Reproduce everything from the start of the rows down to the line containing "Open the dialpad", copying each line exactly.
━━ Records supplied ━━
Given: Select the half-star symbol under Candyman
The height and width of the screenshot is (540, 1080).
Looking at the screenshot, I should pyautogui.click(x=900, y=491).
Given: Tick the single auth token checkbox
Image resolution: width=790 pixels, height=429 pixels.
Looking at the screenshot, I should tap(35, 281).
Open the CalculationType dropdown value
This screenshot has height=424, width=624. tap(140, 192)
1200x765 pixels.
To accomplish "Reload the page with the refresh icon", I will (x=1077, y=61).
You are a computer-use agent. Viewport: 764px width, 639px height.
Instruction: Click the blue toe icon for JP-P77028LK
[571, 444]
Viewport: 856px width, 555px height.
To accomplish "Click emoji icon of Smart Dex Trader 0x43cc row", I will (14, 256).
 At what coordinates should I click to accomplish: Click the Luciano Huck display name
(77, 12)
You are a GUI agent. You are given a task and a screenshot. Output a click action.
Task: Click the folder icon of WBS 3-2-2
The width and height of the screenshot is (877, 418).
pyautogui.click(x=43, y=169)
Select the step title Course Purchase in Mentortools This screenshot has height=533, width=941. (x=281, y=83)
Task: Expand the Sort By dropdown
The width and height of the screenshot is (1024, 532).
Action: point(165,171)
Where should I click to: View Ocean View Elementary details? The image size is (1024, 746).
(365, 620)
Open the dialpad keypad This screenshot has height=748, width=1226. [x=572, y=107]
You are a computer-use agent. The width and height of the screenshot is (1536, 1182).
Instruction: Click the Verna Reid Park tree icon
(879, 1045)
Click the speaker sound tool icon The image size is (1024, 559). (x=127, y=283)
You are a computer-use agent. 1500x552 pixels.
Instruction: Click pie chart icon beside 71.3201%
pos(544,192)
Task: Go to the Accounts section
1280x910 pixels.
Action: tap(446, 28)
━━━
**Reply**
Given: Select the half-star symbol under Candyman
The height and width of the screenshot is (540, 1080).
Looking at the screenshot, I should pyautogui.click(x=900, y=491).
Given: Tick the single auth token checkbox
Image resolution: width=790 pixels, height=429 pixels.
Looking at the screenshot, I should tap(35, 281).
Open the CalculationType dropdown value
This screenshot has height=424, width=624. tap(140, 192)
1200x765 pixels.
To accomplish "Reload the page with the refresh icon", I will (x=1077, y=61).
You are a computer-use agent. Viewport: 764px width, 639px height.
Instruction: Click the blue toe icon for JP-P77028LK
[571, 444]
Viewport: 856px width, 555px height.
To accomplish "Click emoji icon of Smart Dex Trader 0x43cc row", I will (14, 256).
 At what coordinates should I click to accomplish: Click the Luciano Huck display name
(77, 12)
You are a GUI agent. You are given a task and a screenshot. Output a click action.
Task: Click the folder icon of WBS 3-2-2
The width and height of the screenshot is (877, 418).
pyautogui.click(x=43, y=169)
Select the step title Course Purchase in Mentortools This screenshot has height=533, width=941. (x=281, y=83)
Task: Expand the Sort By dropdown
The width and height of the screenshot is (1024, 532).
Action: point(165,171)
Where should I click to: View Ocean View Elementary details? The image size is (1024, 746).
(365, 620)
Open the dialpad keypad This screenshot has height=748, width=1226. [x=572, y=107]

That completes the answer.